[Problem requirements] After locating the line that contains "Instruction: Click the", give that line and all the rest through the end of the entries again exactly, leaving the pictures out.

[Data records]

▶

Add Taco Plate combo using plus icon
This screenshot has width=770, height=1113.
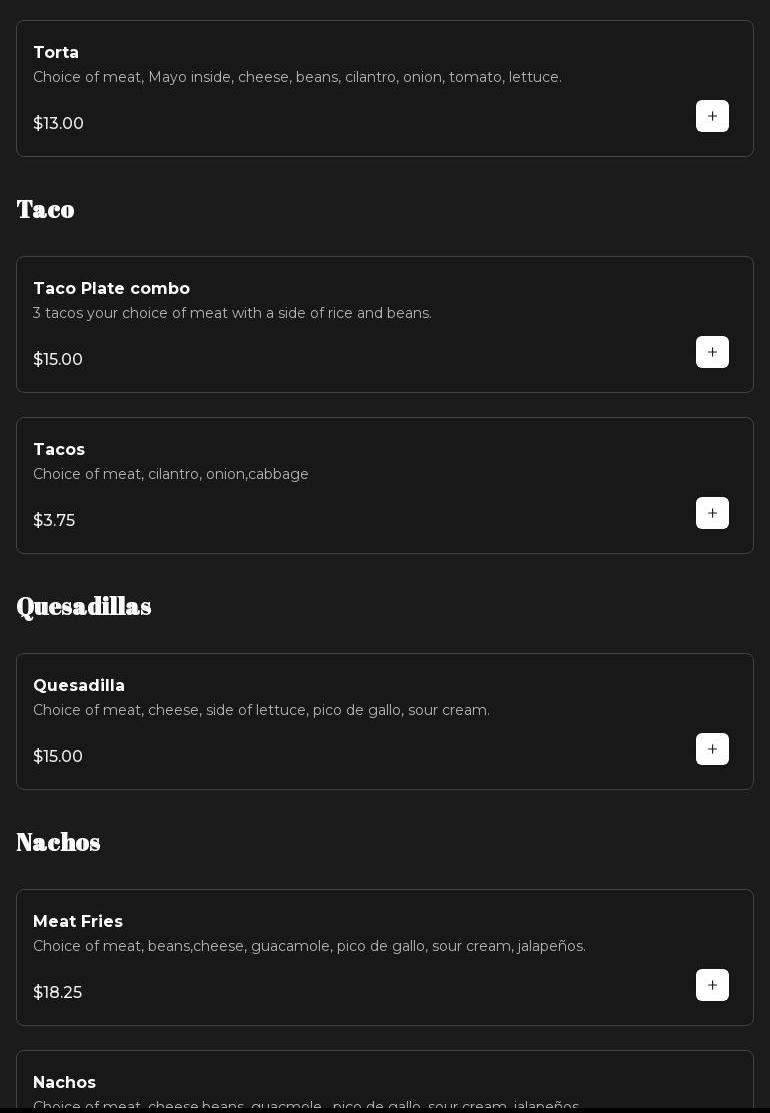coord(712,352)
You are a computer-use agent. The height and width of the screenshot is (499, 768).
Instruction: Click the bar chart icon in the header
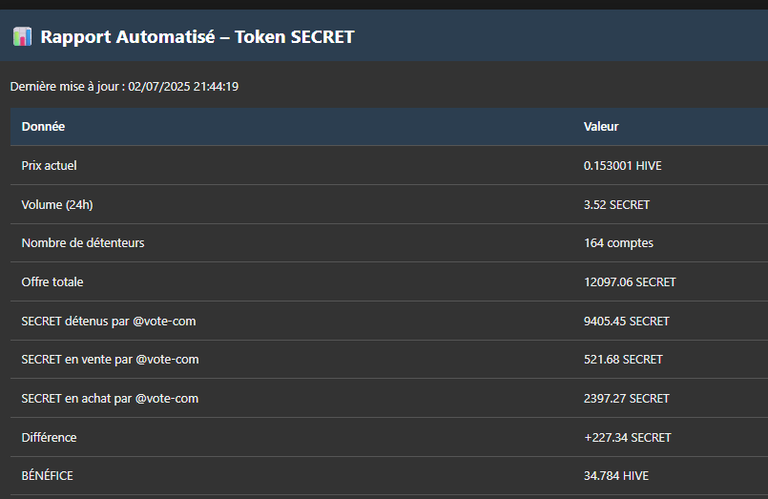pos(23,37)
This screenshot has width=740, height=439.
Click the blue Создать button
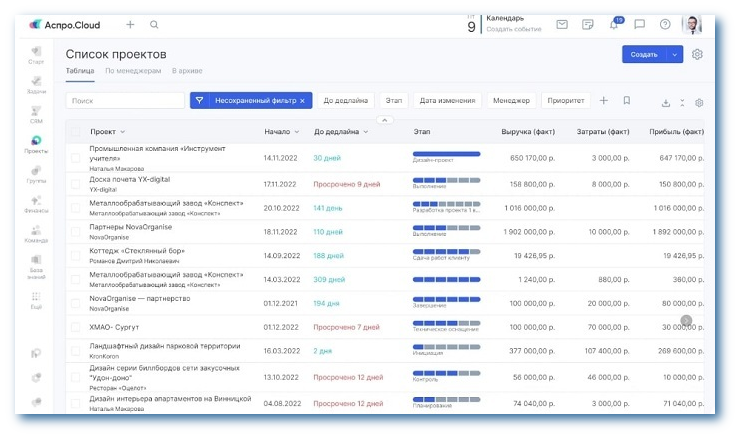coord(644,55)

◀

[Your response]
Instruction: Click the bar chart icon in the header
pos(23,37)
This screenshot has width=740, height=439.
Click the blue Создать button
coord(644,55)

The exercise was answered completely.